Now, good friend, a light is breaking while this evidence we're taking, For this witness does not hesitate or hedge. Judging by his answers solely, it appears the issue wholly Rests between the People's Rights and Privilege. But let us hear the other side and ponder that reply. The Honora61e TORYPHAT will forthwith testify.
. . . .Bookinyerightand. . . . Selpyer. . . .Kissthbook.

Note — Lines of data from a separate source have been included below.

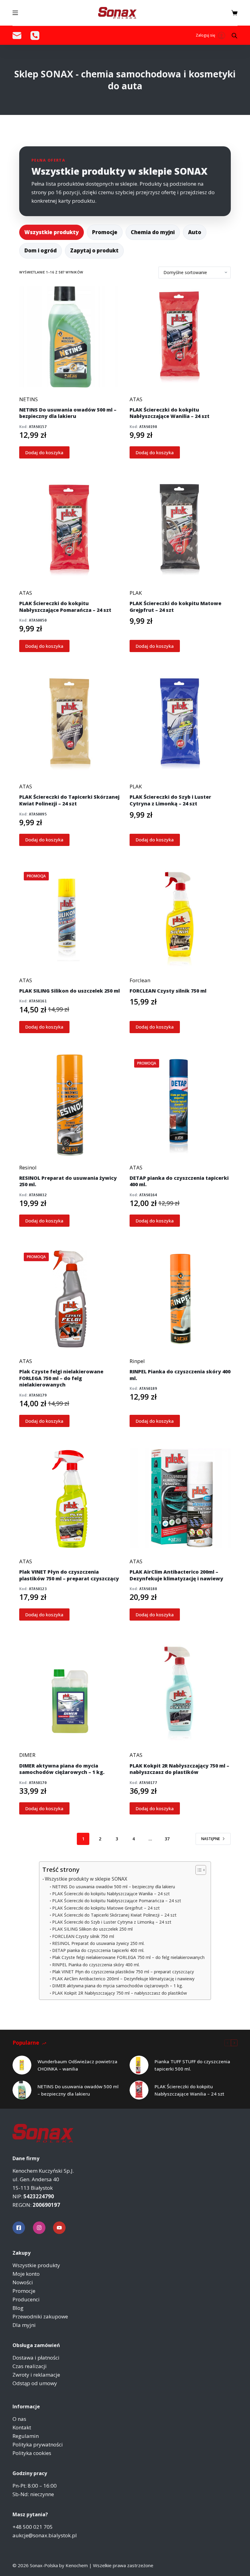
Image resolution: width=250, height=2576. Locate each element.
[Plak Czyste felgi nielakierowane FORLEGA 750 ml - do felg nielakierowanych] (69, 1298)
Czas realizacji (29, 2366)
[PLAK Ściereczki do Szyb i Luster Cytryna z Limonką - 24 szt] (180, 724)
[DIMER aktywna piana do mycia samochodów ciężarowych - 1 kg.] (69, 1692)
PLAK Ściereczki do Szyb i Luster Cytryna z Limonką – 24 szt (111, 1922)
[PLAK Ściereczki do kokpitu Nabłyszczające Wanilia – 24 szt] (139, 2090)
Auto (194, 232)
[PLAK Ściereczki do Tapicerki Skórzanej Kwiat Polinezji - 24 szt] (69, 724)
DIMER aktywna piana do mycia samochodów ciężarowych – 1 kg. (117, 1986)
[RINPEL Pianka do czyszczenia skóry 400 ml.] (180, 1298)
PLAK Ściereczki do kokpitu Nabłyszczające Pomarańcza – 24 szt (116, 1900)
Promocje (104, 232)
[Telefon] (34, 35)
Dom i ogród (40, 250)
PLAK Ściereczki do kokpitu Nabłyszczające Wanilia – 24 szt (111, 1893)
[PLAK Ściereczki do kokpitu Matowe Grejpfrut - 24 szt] (180, 530)
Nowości (22, 2282)
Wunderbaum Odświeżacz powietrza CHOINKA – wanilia (77, 2065)
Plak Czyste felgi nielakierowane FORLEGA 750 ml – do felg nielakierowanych (128, 1957)
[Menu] (15, 13)
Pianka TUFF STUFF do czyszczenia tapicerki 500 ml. (192, 2065)
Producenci (26, 2299)
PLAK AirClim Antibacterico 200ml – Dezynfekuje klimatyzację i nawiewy (123, 1979)
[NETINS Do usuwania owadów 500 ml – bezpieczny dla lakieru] (21, 2090)
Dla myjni (24, 2324)
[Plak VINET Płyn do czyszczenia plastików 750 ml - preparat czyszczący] (69, 1499)
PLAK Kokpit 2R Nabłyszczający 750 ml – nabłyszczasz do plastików (119, 1993)
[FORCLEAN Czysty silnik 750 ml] (180, 918)
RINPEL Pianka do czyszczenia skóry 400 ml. (96, 1965)
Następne (210, 1838)
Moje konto (26, 2273)
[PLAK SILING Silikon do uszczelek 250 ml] (69, 918)
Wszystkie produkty (51, 232)
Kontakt (21, 2427)
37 (167, 1839)
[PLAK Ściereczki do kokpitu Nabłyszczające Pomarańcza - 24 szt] (69, 530)
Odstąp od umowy (34, 2383)
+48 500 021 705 (32, 2526)
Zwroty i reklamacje (36, 2374)
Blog (17, 2307)
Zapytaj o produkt (94, 250)
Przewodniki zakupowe (40, 2316)
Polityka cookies (31, 2452)
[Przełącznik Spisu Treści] (198, 1870)
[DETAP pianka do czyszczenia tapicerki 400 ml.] (180, 1105)
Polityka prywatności (37, 2444)
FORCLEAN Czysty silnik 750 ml (83, 1936)
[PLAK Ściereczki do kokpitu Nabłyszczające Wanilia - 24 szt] (180, 336)
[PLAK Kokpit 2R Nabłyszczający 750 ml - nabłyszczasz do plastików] (180, 1692)
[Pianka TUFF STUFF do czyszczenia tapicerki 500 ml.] (139, 2065)
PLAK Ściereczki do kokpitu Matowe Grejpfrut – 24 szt (106, 1908)
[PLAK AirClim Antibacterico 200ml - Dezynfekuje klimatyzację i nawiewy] (180, 1499)
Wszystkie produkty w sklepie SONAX (86, 1879)
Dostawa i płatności (35, 2357)
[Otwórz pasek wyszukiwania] (234, 35)
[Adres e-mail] (16, 35)
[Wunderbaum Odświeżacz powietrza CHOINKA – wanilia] (21, 2065)
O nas (19, 2418)
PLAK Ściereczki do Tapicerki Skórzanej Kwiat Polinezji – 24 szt (114, 1915)
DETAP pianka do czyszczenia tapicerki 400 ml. (98, 1950)
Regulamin (25, 2435)
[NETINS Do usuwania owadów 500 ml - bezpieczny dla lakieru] (69, 336)
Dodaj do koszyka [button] (44, 452)
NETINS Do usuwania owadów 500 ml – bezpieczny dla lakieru (113, 1886)
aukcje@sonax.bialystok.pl (44, 2535)
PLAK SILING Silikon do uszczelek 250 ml (92, 1929)
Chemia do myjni (153, 232)
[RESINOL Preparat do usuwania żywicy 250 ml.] (69, 1105)
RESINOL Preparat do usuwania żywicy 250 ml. (98, 1943)
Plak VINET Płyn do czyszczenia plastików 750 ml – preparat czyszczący (123, 1972)
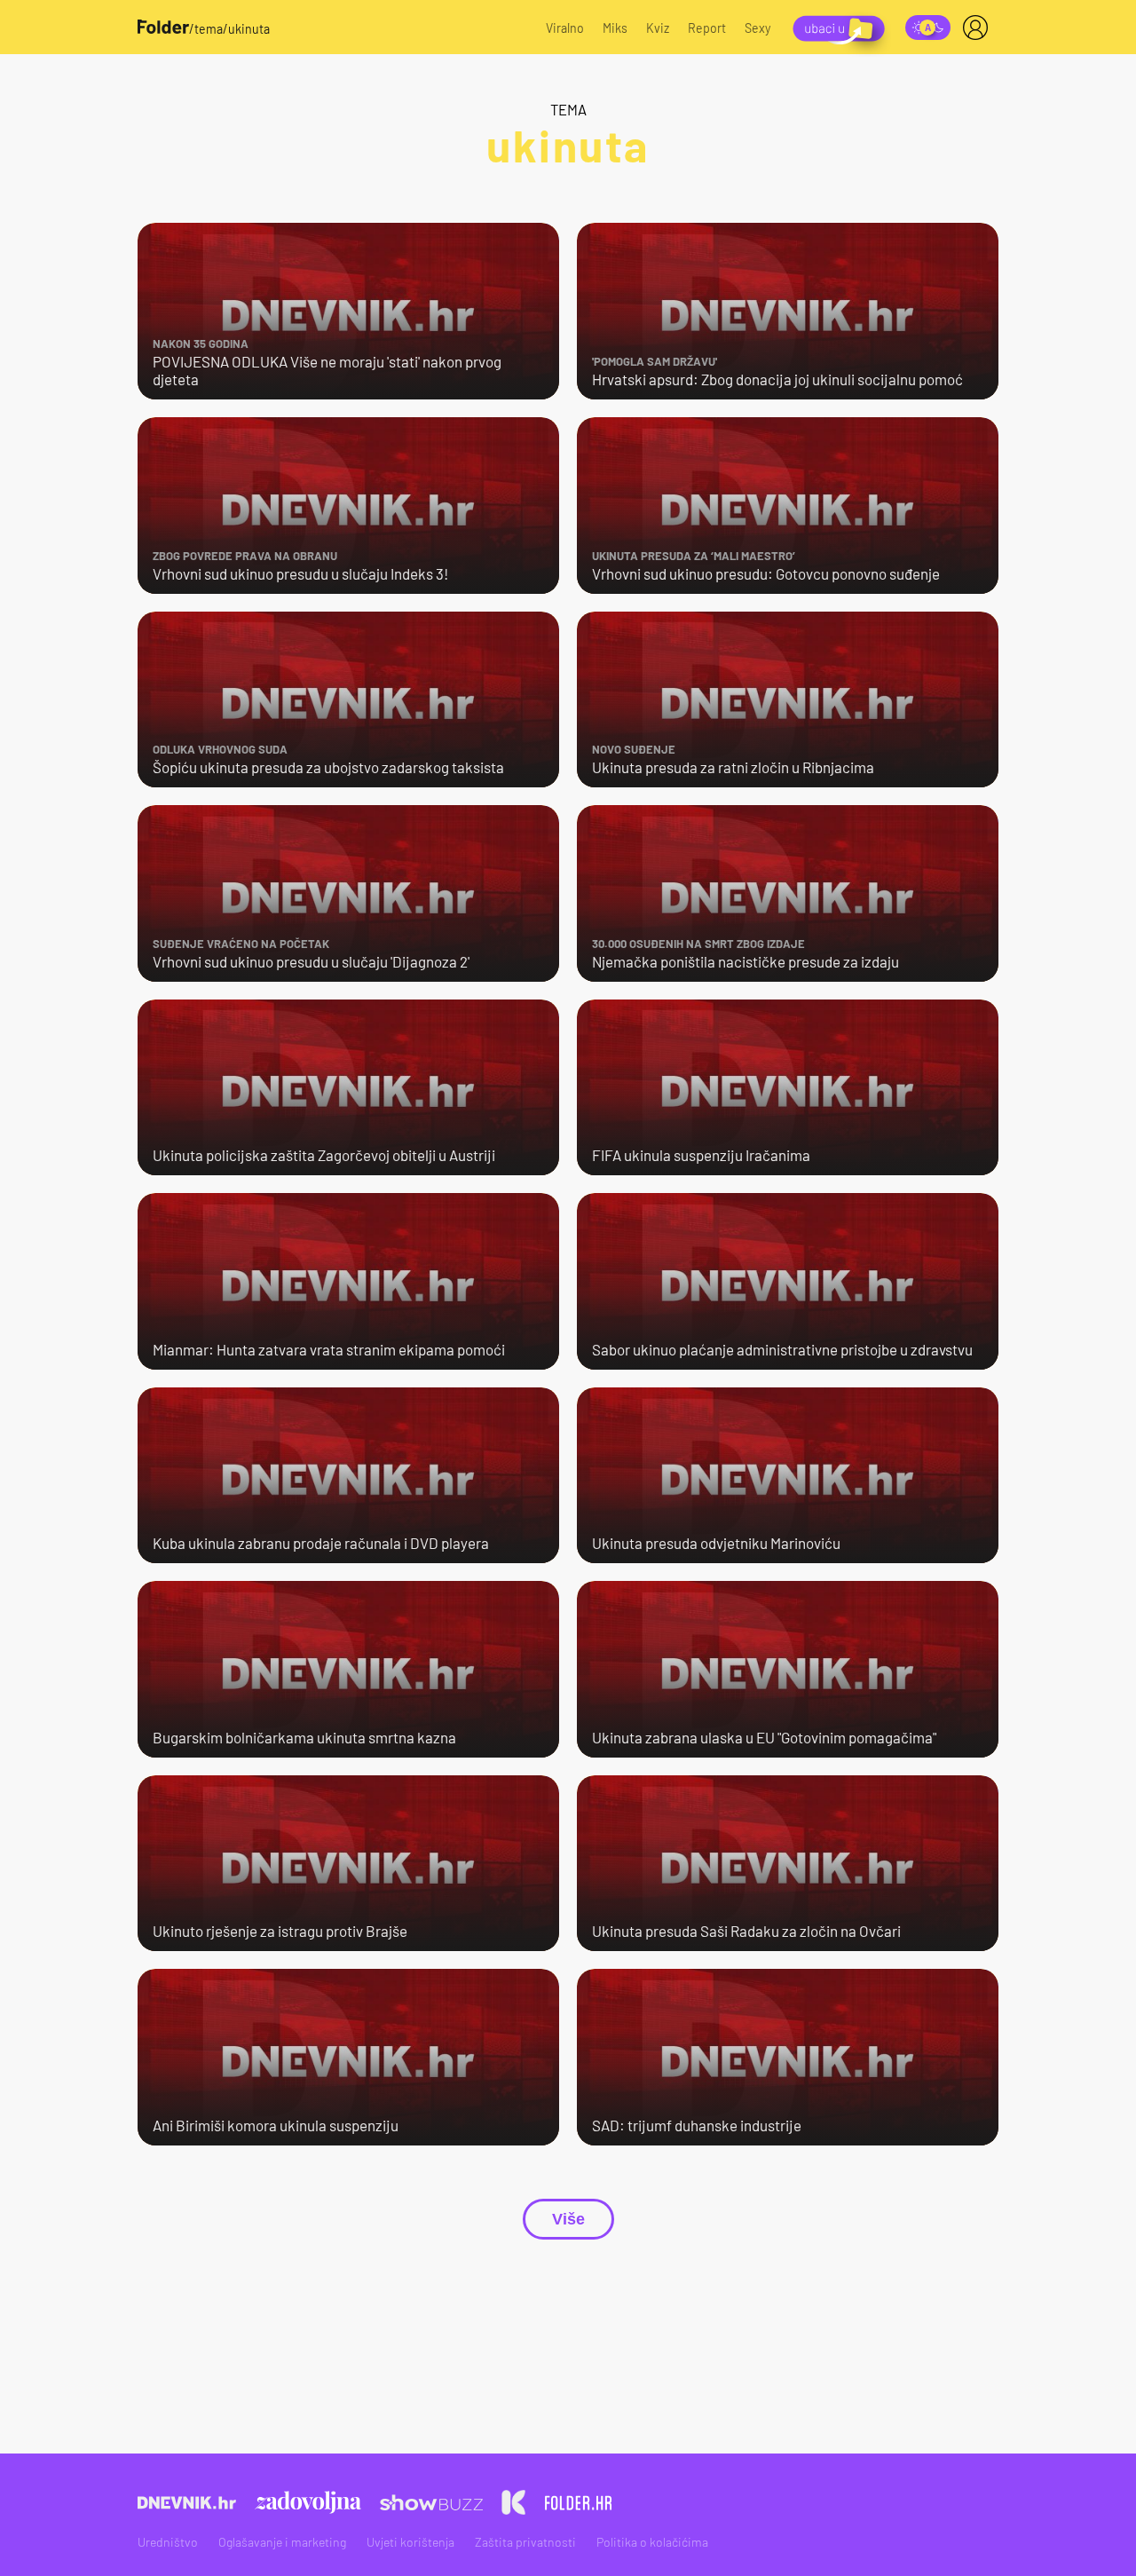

"You represent Wealth, Privilege and the Reactionary Spirit?" "I have that honor." "But not necessarily Intellect or Wisdom?" "Pardon me. To become wealthy one must necessarily be intelligent; and the man who has made a success of his own business is best fitted to look after the business of his country." "To the detriment of his own business?" "I don't see what that has to do with it." "You do not believe in any extension of Federal powers?" "Most emphatically no! The Labor party with these powers"- "Then YOU think the Labor party will retain office?" "Certainly not! Our party has every chance of beating them next elections." "Then why object to putting these powers into the hands of your own party?" "While there is the remotest chance of Labor ever getting back again, it is unsafe." "Then you would never extend the power of the Federal Parliament?" "Never! It is unsafe." "Each of the States has a 'safe' House?" "Thank Heaven!" "What do you mean by a 'safe' House?' "I mean a House that will always vote as we wish it to, and will not brook any undue interference with Private Enterprise and the rights of the better classes." "So, when you speak of States Rights you really mean the rights of the Legislative Councils - the right of Capital to veto legislation?" "Put it that way if you like." "And the question fines itself down to this: Federal rights are the unqualified rights of the people; State rights are also the rights of the people - the same People, qualified by the privileges of the Legislative Councils; and the forthcoming fight will really mean, the Legislative Councils versus the people?" "Perhaps. But the people will never perceive the real issue." "The people are not fools?" "My dear sir, the people are fools; and there are ways of persuading them. I have said there are some smart men in our party. Also, there are the newspapers. "You mean to cloud the issue?" "Why not? Our cause is just." "The witness may stand down."
On the evidence before it - though some part was apt to bore it - This Commission now reports to those concerned It has come to the conclusion that States Rights are an illusion; And amid the crows there's much to be unlearned. That some may disagree with it 'tis ready to confess. As for itself, its vote will be a very solid "Yes."